### Brief
Turn the lines running from the start of the items through the line containing "coord(424,1460)" into a Markdown table with two columns, Row and Item line, omitting any blank lines.

++++ Material provided ++++

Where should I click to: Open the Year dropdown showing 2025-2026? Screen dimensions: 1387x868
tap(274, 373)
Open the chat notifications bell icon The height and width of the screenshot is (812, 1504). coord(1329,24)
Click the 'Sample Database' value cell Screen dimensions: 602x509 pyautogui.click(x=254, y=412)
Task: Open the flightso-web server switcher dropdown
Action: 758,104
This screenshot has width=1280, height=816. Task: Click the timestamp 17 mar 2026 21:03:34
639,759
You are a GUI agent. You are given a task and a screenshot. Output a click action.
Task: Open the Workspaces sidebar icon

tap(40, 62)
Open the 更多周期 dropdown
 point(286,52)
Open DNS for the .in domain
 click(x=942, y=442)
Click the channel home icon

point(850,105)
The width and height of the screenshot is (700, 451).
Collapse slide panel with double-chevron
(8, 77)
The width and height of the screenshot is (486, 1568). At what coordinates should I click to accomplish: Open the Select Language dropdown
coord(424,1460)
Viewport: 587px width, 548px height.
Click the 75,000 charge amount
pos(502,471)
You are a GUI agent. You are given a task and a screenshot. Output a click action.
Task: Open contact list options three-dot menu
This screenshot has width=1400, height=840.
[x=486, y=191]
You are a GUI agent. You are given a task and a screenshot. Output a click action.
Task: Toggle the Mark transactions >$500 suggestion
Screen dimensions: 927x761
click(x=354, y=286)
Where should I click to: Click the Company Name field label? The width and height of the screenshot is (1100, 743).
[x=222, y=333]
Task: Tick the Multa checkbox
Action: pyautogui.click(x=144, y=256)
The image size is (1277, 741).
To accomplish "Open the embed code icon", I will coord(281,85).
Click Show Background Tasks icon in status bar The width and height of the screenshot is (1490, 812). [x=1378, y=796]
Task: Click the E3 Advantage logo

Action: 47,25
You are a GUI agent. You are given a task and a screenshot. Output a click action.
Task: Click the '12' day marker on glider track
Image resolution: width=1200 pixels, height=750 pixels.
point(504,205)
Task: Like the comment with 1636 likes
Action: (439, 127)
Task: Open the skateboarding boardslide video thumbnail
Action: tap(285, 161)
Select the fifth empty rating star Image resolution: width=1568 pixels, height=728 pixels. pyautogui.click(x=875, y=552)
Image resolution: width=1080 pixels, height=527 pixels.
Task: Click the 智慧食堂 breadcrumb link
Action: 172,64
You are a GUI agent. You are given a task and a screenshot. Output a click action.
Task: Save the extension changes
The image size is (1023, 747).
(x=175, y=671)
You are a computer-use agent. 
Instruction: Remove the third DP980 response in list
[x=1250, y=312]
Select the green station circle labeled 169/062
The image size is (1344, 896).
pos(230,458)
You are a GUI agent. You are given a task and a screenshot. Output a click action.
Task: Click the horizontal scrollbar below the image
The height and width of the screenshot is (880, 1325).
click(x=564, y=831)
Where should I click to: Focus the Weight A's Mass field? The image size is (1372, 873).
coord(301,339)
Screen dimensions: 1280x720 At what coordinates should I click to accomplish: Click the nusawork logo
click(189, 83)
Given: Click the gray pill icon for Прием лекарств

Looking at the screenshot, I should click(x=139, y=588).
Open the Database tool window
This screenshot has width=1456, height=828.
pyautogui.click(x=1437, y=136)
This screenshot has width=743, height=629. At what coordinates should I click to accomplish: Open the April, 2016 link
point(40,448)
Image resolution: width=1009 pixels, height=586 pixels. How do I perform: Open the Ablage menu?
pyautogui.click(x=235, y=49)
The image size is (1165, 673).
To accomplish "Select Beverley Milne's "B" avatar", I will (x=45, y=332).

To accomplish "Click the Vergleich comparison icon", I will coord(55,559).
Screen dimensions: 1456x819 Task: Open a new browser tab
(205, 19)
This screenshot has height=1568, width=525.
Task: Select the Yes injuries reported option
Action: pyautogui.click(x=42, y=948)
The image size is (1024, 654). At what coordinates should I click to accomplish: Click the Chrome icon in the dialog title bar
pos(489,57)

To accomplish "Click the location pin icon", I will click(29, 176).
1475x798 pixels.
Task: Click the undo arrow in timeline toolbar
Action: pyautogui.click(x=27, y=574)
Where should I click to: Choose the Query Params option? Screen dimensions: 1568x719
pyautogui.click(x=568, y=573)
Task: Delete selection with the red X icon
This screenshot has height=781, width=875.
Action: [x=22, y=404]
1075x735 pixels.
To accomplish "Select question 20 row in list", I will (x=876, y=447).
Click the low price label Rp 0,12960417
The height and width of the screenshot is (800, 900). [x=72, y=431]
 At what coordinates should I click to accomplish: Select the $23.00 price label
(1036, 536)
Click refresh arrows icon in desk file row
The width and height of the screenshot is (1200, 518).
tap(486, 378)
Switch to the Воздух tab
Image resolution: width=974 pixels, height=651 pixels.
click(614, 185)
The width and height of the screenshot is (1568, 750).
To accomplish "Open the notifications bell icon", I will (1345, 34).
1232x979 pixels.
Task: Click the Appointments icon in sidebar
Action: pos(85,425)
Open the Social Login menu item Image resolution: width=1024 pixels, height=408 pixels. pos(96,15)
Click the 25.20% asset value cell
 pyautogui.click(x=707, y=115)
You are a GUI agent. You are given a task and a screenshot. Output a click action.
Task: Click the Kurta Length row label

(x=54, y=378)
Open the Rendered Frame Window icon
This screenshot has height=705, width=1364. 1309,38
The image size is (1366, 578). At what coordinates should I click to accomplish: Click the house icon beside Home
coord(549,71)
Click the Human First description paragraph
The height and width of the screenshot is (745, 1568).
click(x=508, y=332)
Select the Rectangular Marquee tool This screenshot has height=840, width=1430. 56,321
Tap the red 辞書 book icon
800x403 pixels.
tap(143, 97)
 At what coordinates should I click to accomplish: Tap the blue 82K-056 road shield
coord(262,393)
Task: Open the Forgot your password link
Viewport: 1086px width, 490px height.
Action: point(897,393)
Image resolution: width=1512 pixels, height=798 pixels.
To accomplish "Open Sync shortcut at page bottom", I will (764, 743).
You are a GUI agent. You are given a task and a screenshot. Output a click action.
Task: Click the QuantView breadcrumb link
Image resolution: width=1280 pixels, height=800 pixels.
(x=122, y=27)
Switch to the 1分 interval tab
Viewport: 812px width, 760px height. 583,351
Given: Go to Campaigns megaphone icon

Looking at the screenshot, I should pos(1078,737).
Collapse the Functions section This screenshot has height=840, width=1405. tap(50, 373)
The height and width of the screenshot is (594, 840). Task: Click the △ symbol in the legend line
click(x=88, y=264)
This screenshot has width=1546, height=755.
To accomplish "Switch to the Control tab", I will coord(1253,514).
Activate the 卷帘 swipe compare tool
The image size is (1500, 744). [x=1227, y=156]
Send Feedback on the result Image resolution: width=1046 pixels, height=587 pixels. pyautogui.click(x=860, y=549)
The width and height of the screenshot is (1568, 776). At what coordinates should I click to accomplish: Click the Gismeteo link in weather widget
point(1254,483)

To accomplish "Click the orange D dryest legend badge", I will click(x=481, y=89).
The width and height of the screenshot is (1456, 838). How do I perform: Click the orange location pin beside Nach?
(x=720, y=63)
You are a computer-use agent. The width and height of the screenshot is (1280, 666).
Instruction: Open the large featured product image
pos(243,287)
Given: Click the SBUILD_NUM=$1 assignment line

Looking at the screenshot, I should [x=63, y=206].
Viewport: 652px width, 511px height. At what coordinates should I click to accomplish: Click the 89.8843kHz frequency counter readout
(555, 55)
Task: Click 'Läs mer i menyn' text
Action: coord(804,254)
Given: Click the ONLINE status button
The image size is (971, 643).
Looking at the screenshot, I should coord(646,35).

++++

### Complete answer
| Row | Item line |
|---|---|
| 1 | Where should I click to: Open the Year dropdown showing 2025-2026? Screen dimensions: 1387x868 |
| 2 | tap(274, 373) |
| 3 | Open the chat notifications bell icon The height and width of the screenshot is (812, 1504). coord(1329,24) |
| 4 | Click the 'Sample Database' value cell Screen dimensions: 602x509 pyautogui.click(x=254, y=412) |
| 5 | Task: Open the flightso-web server switcher dropdown |
| 6 | Action: 758,104 |
| 7 | This screenshot has width=1280, height=816. Task: Click the timestamp 17 mar 2026 21:03:34 |
| 8 | 639,759 |
| 9 | You are a GUI agent. You are given a task and a screenshot. Output a click action. |
| 10 | Task: Open the Workspaces sidebar icon |
| 11 | tap(40, 62) |
| 12 | Open the 更多周期 dropdown |
| 13 |  point(286,52) |
| 14 | Open DNS for the .in domain |
| 15 |  click(x=942, y=442) |
| 16 | Click the channel home icon |
| 17 | point(850,105) |
| 18 | The width and height of the screenshot is (700, 451). |
| 19 | Collapse slide panel with double-chevron |
| 20 | (8, 77) |
| 21 | The width and height of the screenshot is (486, 1568). At what coordinates should I click to accomplish: Open the Select Language dropdown |
| 22 | coord(424,1460) |